Given data:

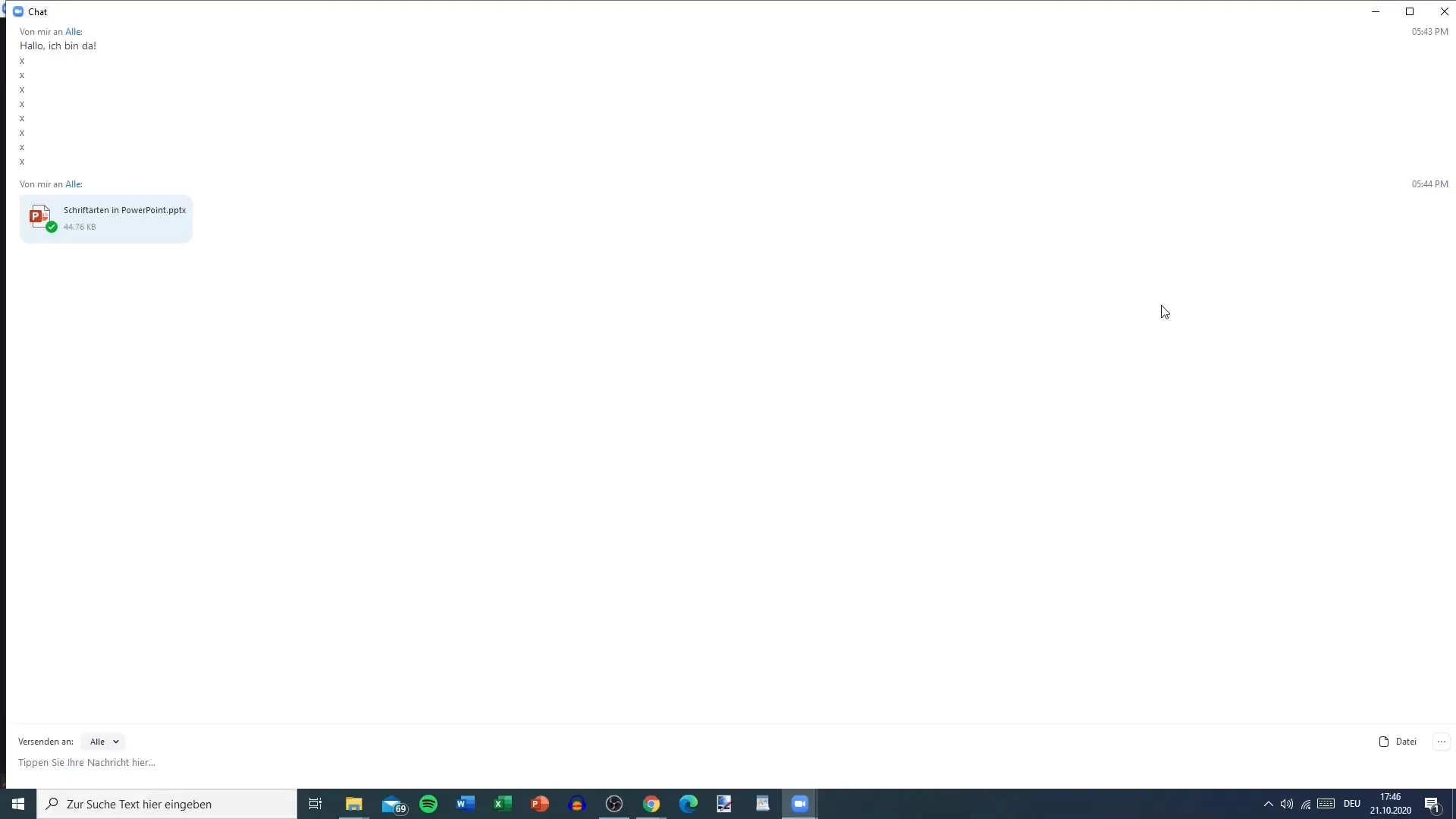Click the PowerPoint file attachment icon

40,216
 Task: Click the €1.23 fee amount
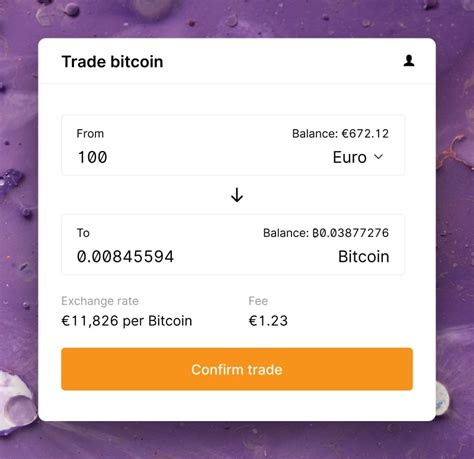pos(268,321)
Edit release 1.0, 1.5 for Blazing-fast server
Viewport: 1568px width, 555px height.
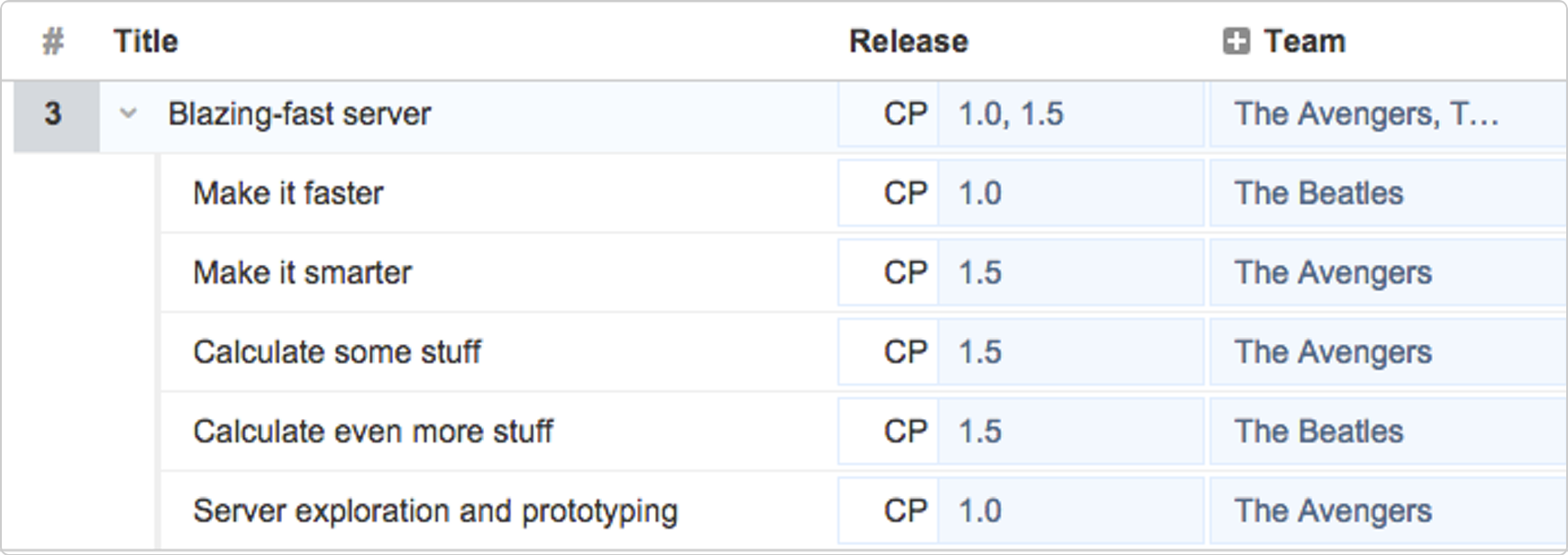click(1071, 114)
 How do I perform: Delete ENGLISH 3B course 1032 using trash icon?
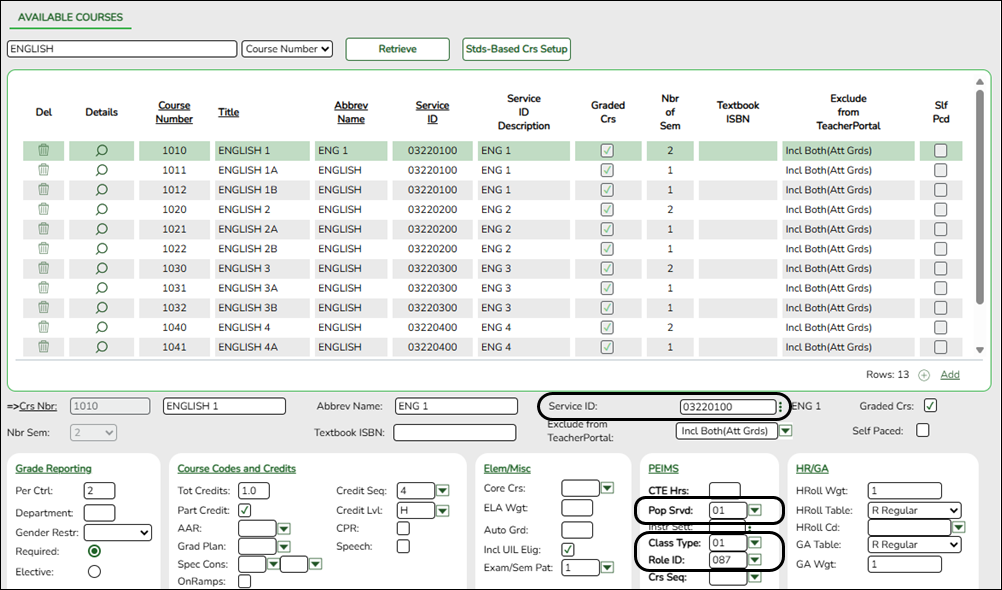(43, 307)
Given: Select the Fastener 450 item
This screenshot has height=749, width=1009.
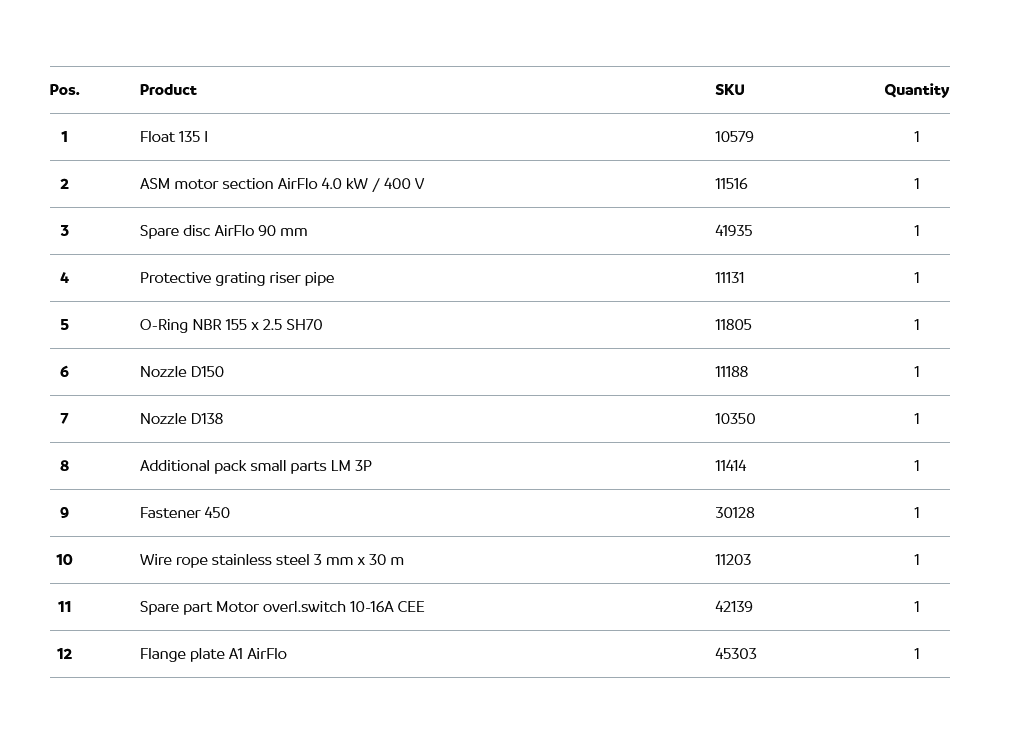Looking at the screenshot, I should click(x=184, y=513).
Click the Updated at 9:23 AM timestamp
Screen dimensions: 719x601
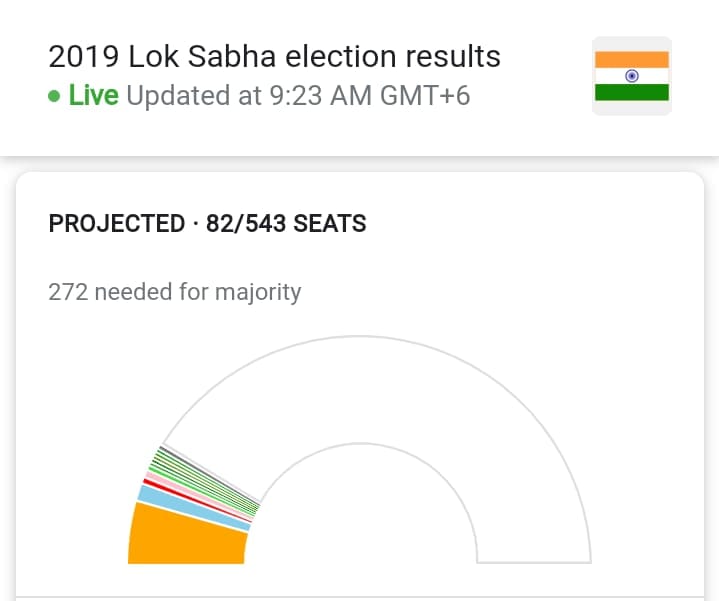coord(298,96)
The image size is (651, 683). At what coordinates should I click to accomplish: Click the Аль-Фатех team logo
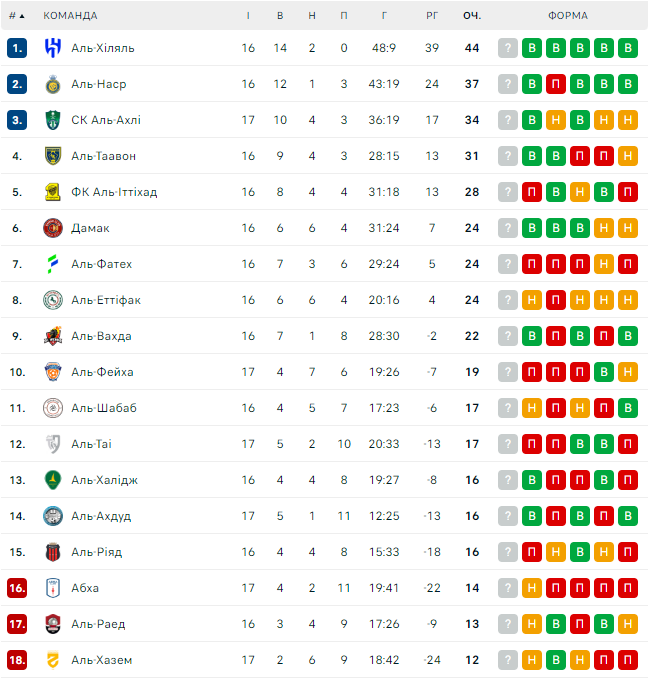(x=53, y=264)
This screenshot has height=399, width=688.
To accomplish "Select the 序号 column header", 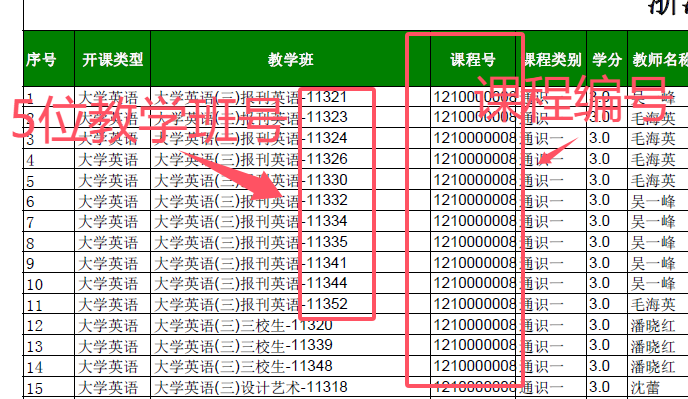I will [49, 59].
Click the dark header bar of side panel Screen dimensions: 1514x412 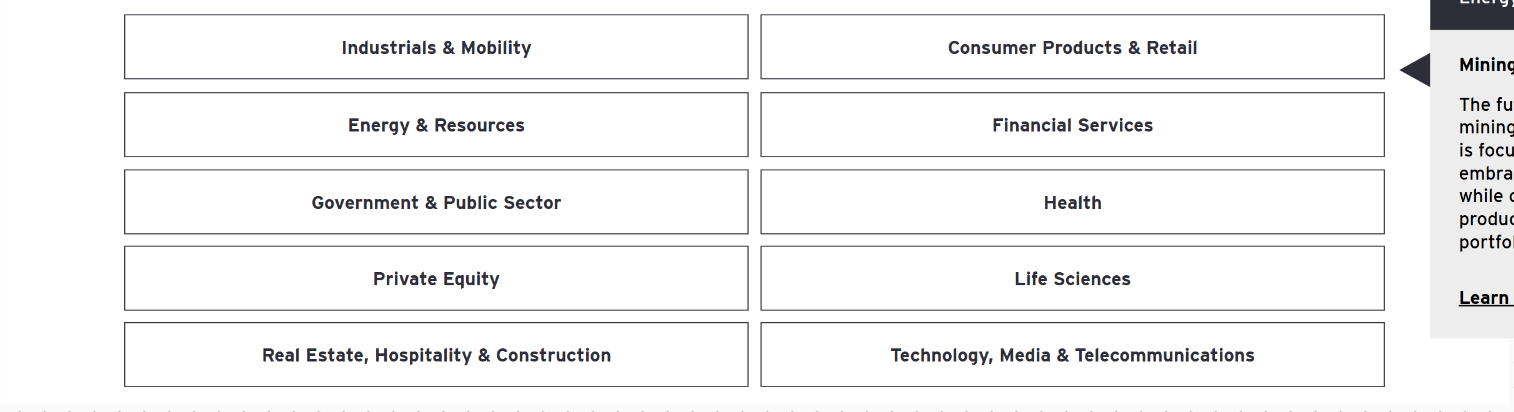tap(1472, 12)
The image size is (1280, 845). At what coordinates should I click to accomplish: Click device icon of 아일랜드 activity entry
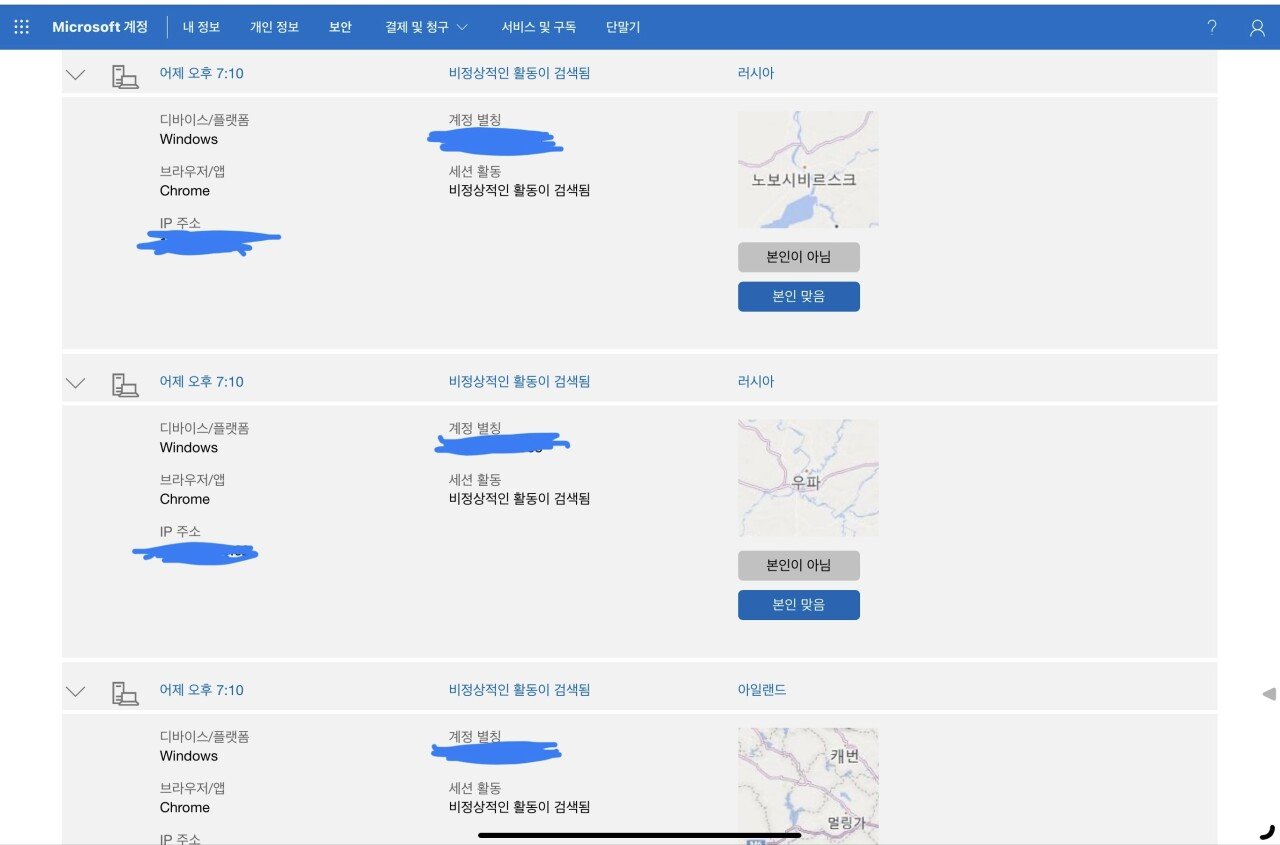point(125,692)

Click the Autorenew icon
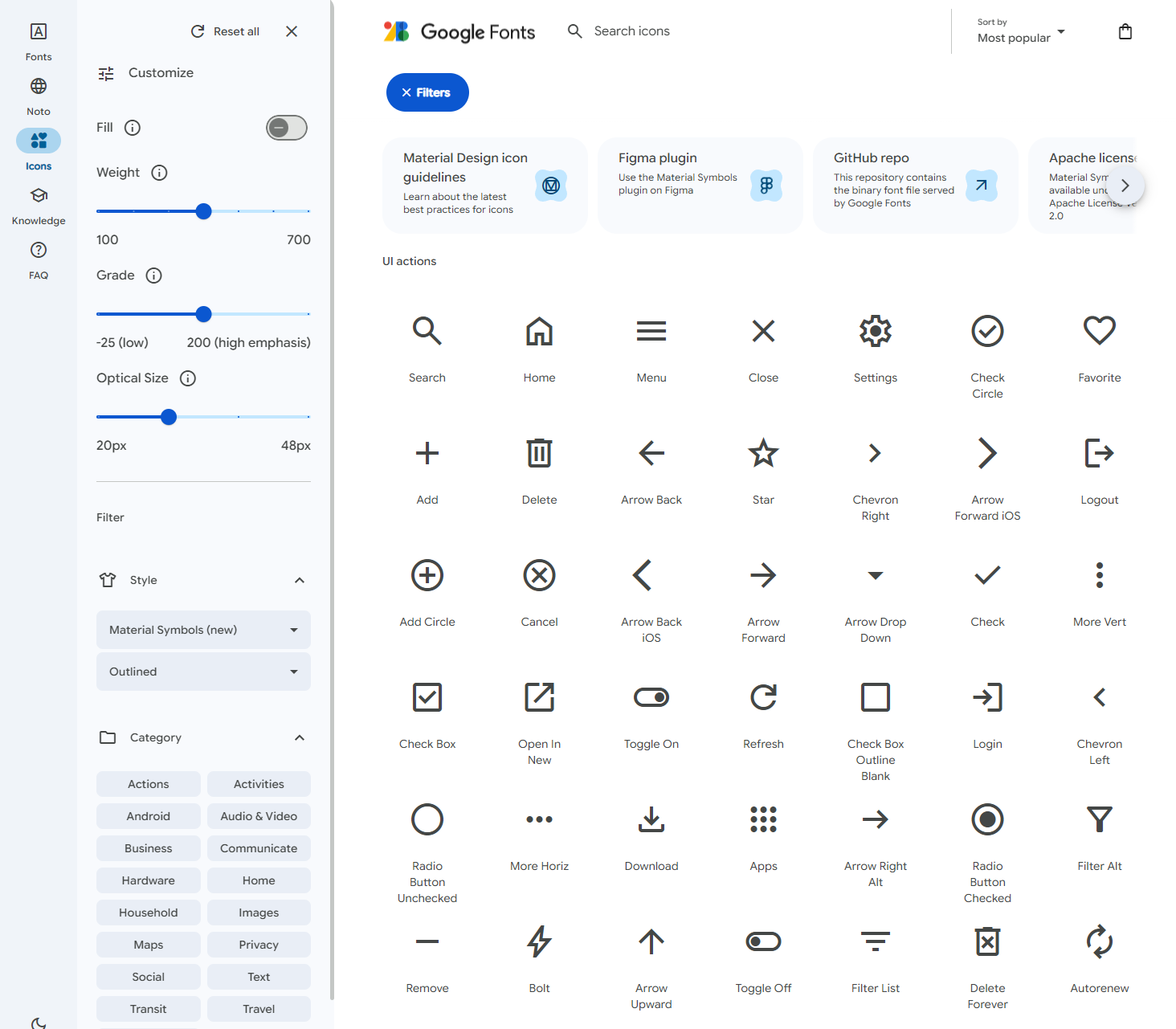[1099, 941]
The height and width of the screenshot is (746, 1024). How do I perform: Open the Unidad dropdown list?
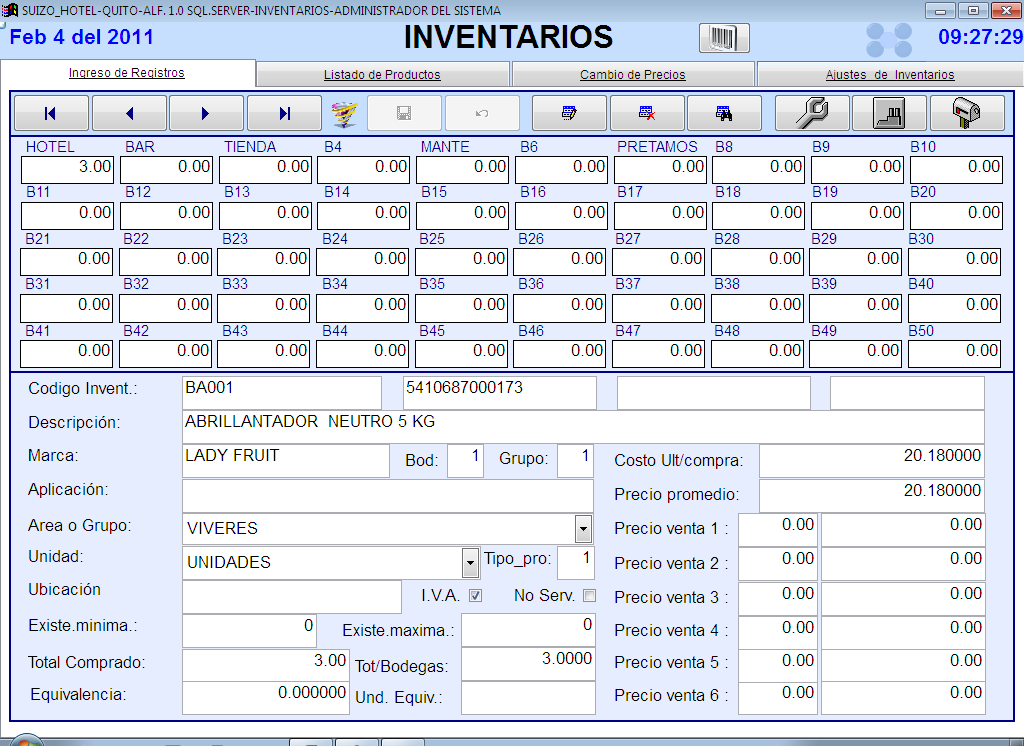click(x=470, y=562)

Task details: From the line containing "Click the Autorenew icon" through the end of the entries, quote each line exactly and nothing else, excluding all pictures.

Result of this task:
Click the Autorenew icon
[1099, 941]
The height and width of the screenshot is (746, 1024). How do I perform: Open the Unidad dropdown list?
click(x=470, y=562)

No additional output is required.